• _OBJECTIVE_
Please copy every line of the entries below that contains the string "primary". Case counts.

• _PROVIDED INFORMATION_
* START *

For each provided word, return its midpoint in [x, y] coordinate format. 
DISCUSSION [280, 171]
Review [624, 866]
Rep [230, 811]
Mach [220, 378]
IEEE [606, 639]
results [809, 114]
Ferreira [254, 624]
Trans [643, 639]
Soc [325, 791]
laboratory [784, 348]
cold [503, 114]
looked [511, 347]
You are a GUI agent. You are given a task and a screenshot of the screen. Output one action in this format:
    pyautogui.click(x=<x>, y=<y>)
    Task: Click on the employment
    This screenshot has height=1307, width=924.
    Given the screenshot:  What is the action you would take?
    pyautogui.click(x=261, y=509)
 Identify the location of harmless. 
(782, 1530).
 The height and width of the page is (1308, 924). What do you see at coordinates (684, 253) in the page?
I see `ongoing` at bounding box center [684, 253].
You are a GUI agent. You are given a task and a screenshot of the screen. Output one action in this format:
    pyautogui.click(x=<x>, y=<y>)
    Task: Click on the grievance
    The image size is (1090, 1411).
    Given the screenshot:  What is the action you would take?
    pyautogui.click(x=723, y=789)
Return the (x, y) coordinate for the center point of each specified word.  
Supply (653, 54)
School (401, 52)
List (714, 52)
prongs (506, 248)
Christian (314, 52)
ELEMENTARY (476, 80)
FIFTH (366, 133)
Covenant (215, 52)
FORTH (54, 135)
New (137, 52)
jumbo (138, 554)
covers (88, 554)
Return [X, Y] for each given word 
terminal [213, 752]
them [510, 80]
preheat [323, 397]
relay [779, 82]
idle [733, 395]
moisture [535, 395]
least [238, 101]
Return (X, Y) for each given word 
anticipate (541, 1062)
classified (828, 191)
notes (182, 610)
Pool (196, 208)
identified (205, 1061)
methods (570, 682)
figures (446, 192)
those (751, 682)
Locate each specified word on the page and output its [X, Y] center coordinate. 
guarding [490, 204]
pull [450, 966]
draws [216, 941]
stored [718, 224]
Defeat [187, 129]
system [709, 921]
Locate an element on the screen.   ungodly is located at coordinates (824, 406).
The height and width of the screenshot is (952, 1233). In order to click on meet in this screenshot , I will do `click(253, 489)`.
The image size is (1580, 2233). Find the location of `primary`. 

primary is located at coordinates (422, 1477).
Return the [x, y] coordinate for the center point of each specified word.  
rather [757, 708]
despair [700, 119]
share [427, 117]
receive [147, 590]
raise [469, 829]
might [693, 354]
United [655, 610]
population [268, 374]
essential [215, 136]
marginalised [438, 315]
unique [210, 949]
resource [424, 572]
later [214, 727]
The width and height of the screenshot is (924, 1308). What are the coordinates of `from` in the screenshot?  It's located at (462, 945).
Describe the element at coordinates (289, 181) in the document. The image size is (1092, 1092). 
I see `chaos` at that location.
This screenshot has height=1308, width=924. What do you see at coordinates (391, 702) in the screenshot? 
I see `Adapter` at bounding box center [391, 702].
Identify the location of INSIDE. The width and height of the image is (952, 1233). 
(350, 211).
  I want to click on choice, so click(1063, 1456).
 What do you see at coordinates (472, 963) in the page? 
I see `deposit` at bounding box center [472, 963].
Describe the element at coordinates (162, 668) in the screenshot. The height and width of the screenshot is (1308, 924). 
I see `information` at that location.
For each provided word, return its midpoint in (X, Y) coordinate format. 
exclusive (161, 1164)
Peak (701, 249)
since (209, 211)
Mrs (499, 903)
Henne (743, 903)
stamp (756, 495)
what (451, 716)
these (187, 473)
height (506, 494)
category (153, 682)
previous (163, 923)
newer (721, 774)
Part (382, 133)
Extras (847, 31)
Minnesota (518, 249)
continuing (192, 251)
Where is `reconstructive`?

* END *

• _TASK OUTPUT_
The image size is (1580, 2233). Find the location of `primary`. 
primary is located at coordinates (422, 1477).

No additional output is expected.